**Activity:**
Write out, exactly and in full, the records given below, but not their pictures.

**Given data:**

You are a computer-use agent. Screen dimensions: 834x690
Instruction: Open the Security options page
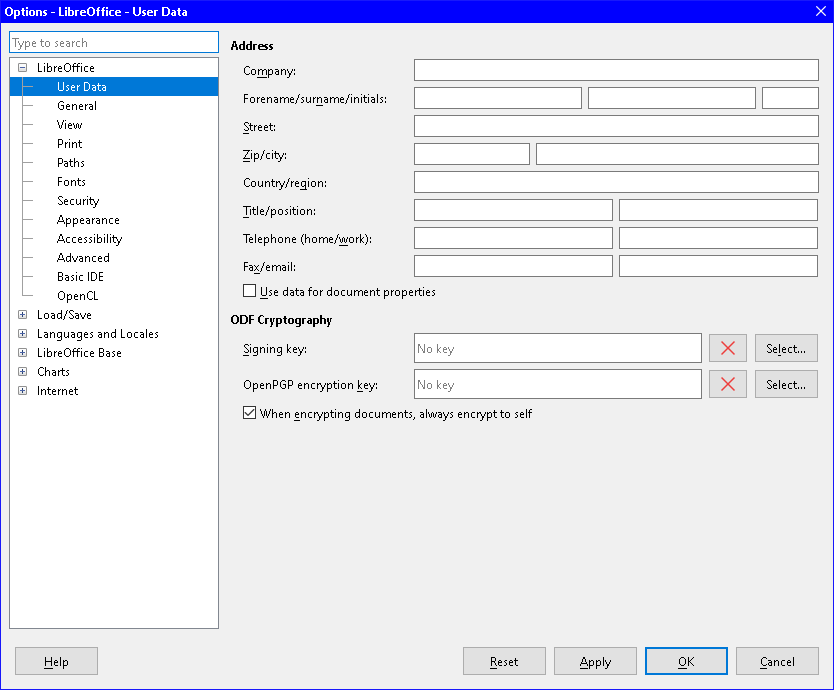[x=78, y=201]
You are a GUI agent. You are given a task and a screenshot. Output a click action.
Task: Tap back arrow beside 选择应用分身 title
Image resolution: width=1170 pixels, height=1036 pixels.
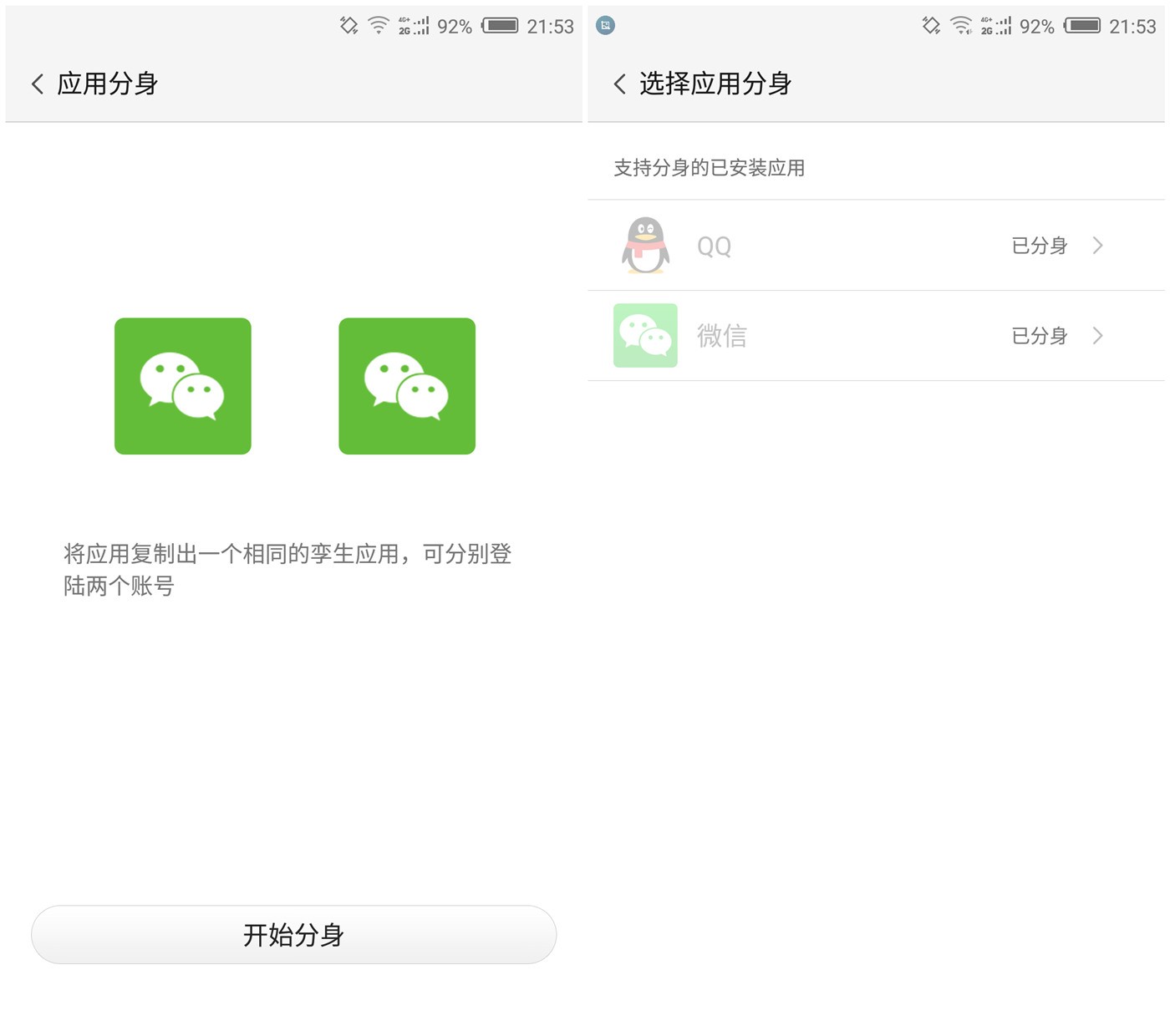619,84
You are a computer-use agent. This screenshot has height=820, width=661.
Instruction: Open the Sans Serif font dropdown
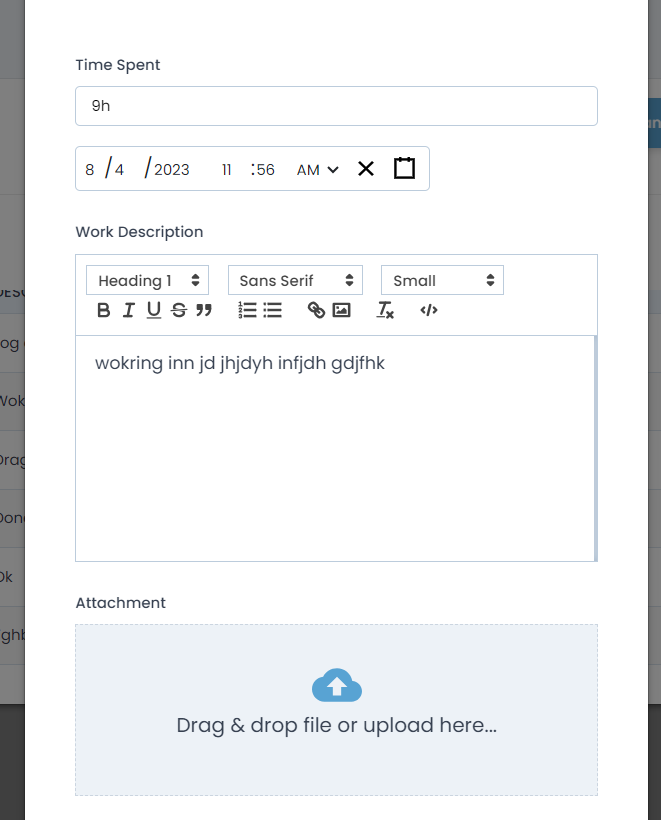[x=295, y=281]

**Your solution:**
You are a computer-use agent. Screen dimensions: 834x690
Instruction: Open the Security options page
[x=78, y=201]
You are a GUI agent. You are given a task and a screenshot. Output a click action.
Task: Tap back arrow beside 选择应用分身 title
Image resolution: width=1170 pixels, height=1036 pixels.
619,84
You are a computer-use agent. This screenshot has height=820, width=661.
Instruction: Open the Sans Serif font dropdown
[x=295, y=281]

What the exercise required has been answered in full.